A Troca (Changeling) - 2008. Dirigido por Clint Eastwood. Escrito por J. Michael Straczynski. Direção de Fotografia de Tom Stern.  Música Original deClint Eastwood. Produzido por Clint Eastwood, Brian Grazer, Ron Howard e Robert Lorenz. Imagine Entertainment, Malpaso Productions e Relativity Media / USA.


A primeira reação que tive quando comecei a assistir A Troca (2008) foi a de negação, eu não conseguia aceitar que a história contada por ele tinha sido baseada em acontecimentos verídicos, tamanho o seu absurdo. A simples probabilidade de algo parecido acontecer já é capaz de nos assustar e de nos fazer refletir acerca da fragilidade e da incompetência do Estado em garantir aos indivíduos direitos básicos e inalienáveis e ainda sobre até que ponto iria nossa força se fossemos postos em uma situação parecida com a que a personagem central vive no filme. Ainda que os fatos narrados tenham sido dramatizados, personagens criados e situações alteradas, como frequentemente acontece, o peso da trama continua o mesmo, isto porque o que nos deixa perplexos nela não são os seus pequenos detalhes, mas a sua base, aquilo que estamos convencidos de que é de fato real. 

O filme se passa em Los Angeles nos anos 20 e conta a história de Christine Collins (Angelina Jolie), uma mãe solteira que trabalha em uma companhia de telefonia e se desdobra entre o emprego e os afazeres domésticos para cuidar de seu filho de nove anos. Em seu primeiro ato, que dura relativamente pouco, o longa busca retratar o relacionamento entre ela e o filho, Walter (Gattlin Griffith), um relação afetada pela ausência do pai, que desaparecera antes do nascimento do menino, e pelo relativo distanciamento dela, devido à falta de tempo. O filme deixa claro que ela ama o garoto e que justamente por isso se submete à uma jornada de trabalho tão pesada... Esta contextualização, que o filme faz em suas primeiras sequências, é muito importante, pois é ela nos ajudará a compreender a dor e a culpa que a personagem sentirá nos atos seguintes.

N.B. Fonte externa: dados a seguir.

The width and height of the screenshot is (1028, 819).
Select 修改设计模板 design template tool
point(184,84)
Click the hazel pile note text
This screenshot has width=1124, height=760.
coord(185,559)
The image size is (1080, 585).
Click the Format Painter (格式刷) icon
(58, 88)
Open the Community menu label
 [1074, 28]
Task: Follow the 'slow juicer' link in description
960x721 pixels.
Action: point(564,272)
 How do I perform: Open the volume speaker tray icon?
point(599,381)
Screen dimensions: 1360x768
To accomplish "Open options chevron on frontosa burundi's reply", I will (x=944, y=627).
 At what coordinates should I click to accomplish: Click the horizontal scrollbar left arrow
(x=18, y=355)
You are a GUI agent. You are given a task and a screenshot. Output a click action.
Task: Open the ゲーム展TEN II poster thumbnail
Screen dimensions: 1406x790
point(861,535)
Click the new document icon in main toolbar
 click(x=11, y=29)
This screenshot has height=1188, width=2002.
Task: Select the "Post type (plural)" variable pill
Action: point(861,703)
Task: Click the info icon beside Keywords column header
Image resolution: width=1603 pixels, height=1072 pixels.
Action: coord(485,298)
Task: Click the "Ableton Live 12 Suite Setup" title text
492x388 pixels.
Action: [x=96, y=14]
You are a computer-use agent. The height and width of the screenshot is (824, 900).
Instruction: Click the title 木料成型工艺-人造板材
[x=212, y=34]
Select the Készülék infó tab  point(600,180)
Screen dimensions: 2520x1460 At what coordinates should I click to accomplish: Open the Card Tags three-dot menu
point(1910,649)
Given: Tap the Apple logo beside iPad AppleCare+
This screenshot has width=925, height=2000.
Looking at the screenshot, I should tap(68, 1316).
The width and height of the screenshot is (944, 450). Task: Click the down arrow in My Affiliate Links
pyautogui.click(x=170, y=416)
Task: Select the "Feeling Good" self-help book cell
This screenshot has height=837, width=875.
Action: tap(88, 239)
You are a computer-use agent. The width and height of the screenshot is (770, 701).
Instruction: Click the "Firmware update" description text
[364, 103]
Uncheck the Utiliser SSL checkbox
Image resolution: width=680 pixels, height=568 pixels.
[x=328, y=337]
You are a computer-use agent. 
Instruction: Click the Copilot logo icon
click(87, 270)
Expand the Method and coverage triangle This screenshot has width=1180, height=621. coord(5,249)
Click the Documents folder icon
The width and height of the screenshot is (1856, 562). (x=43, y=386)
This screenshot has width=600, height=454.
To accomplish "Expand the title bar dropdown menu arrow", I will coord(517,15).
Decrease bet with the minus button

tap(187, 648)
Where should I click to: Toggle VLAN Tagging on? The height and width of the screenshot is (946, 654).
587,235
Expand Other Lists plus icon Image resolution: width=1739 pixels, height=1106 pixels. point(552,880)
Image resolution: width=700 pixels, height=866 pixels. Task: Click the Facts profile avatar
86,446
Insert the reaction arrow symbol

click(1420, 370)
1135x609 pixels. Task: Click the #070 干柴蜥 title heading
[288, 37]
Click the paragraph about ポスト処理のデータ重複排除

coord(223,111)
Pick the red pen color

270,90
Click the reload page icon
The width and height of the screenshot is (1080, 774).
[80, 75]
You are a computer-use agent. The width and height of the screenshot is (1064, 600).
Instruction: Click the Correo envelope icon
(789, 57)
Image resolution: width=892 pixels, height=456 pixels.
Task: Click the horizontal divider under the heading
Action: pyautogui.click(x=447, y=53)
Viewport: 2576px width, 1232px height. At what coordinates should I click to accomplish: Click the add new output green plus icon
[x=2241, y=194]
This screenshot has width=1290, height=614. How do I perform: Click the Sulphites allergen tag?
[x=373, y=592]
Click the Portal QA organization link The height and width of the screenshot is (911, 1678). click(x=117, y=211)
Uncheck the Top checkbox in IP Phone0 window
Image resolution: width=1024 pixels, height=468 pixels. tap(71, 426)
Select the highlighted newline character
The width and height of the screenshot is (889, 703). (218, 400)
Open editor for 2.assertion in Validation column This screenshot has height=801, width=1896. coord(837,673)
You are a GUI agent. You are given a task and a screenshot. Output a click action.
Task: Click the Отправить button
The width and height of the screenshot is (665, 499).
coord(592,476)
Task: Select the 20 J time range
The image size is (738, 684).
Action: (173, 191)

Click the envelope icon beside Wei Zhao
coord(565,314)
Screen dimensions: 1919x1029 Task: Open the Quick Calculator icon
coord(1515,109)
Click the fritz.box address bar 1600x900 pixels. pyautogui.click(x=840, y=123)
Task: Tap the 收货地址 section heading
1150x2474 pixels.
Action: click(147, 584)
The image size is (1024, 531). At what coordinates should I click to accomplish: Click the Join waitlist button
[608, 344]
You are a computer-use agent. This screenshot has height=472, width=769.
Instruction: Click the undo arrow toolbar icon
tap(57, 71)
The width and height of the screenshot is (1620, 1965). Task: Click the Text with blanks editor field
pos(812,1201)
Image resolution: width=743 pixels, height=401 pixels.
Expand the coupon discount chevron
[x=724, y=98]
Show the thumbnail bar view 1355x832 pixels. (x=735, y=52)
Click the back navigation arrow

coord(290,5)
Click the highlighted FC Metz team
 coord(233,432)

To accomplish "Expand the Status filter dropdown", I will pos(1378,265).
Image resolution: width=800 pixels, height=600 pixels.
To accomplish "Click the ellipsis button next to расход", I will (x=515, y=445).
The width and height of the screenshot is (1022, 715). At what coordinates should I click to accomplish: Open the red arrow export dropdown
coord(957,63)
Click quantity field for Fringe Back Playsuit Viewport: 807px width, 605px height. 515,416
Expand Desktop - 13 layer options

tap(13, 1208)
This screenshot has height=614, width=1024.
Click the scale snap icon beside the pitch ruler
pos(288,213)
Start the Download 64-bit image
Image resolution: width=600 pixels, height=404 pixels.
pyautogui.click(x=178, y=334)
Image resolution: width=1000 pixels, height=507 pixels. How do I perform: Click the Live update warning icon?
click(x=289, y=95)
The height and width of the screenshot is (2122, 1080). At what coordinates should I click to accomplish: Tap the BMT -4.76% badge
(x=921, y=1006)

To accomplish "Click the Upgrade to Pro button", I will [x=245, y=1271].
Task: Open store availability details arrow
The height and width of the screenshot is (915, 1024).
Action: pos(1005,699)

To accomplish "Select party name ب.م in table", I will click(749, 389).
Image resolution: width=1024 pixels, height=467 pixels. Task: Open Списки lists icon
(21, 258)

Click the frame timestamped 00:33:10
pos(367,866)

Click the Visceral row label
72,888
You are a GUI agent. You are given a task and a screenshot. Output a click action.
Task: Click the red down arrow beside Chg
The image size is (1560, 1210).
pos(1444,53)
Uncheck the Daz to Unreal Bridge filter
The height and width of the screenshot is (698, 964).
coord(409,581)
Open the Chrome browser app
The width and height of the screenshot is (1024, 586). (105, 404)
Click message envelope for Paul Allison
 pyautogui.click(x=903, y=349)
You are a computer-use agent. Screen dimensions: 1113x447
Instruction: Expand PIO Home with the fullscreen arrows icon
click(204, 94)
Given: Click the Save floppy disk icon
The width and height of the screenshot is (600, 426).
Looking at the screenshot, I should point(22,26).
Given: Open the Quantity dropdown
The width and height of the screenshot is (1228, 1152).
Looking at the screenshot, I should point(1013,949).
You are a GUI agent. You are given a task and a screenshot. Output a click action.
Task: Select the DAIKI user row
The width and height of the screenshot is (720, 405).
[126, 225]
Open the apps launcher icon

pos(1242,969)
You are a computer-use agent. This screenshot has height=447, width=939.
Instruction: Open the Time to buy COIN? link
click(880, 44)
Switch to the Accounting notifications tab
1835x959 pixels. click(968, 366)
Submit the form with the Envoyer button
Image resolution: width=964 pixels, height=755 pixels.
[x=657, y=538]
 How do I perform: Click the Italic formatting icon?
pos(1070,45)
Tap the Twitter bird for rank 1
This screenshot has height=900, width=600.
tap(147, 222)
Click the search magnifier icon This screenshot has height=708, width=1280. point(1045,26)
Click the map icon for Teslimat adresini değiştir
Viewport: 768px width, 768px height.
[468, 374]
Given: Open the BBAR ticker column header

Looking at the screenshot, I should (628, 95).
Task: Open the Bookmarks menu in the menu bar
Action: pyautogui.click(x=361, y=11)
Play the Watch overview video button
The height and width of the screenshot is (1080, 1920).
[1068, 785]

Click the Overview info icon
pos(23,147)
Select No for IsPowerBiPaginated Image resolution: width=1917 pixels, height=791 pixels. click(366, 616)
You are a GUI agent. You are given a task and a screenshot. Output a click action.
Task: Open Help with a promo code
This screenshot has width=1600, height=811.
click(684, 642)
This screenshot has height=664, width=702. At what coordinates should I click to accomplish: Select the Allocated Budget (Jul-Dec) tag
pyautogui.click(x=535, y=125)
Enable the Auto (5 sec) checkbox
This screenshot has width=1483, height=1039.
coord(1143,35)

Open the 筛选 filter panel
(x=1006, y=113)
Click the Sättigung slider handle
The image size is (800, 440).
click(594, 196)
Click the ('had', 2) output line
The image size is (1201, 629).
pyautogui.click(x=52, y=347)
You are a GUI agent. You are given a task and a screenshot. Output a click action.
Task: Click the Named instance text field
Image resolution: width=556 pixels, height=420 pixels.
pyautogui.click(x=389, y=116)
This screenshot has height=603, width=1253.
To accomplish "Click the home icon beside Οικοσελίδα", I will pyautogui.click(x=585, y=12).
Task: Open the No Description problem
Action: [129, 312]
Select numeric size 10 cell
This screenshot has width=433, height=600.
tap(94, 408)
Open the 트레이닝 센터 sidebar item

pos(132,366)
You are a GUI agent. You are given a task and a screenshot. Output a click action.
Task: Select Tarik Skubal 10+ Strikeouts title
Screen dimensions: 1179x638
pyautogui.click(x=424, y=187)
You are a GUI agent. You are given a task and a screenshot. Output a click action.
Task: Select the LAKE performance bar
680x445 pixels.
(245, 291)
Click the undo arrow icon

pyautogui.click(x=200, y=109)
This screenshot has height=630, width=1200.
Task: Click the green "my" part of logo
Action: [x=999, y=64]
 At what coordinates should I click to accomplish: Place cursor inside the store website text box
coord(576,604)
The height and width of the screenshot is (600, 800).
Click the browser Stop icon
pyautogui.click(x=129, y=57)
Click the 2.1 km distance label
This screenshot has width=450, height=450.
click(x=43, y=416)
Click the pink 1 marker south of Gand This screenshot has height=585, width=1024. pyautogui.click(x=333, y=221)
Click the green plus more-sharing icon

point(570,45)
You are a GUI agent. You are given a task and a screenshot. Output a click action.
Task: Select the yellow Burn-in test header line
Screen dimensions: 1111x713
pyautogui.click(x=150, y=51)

No dia 10 de março de 1928, um sábado, Christine foi chamada para resolver um problema no trabalho, mesmo relutante ela quebra a promessa que tinha feito a Walter, de levá-lo para passear, e vai para o serviço, deixando-o sozinho em casa. No final do expediente, após deixar o posto de trabalho, ela é abordada pelo seu chefe, que a elogia. Estes segundos de diálogo a fazem perder o bonde que a levaria de volta. Por causa do contratempo ela chega em casa já no início da noite. Ao entrar ela se surpreende com a ausência do filho, o lanche que deixara pela manhã ainda estava intocado e não havia sinal nenhum sinal do menino, ela o procura nas redondezas, indagando aos vizinhos, mas ninguém tem nenhuma informação para lhe dar. Naquele mesmo dia ela liga para o Departamento de Polícia da cidade, mas o atendente lhe informa que eles só procuram por pessoas que estão desaparecidas há mais de 24 horas e que provavelmente Walter voltaria pela manha. 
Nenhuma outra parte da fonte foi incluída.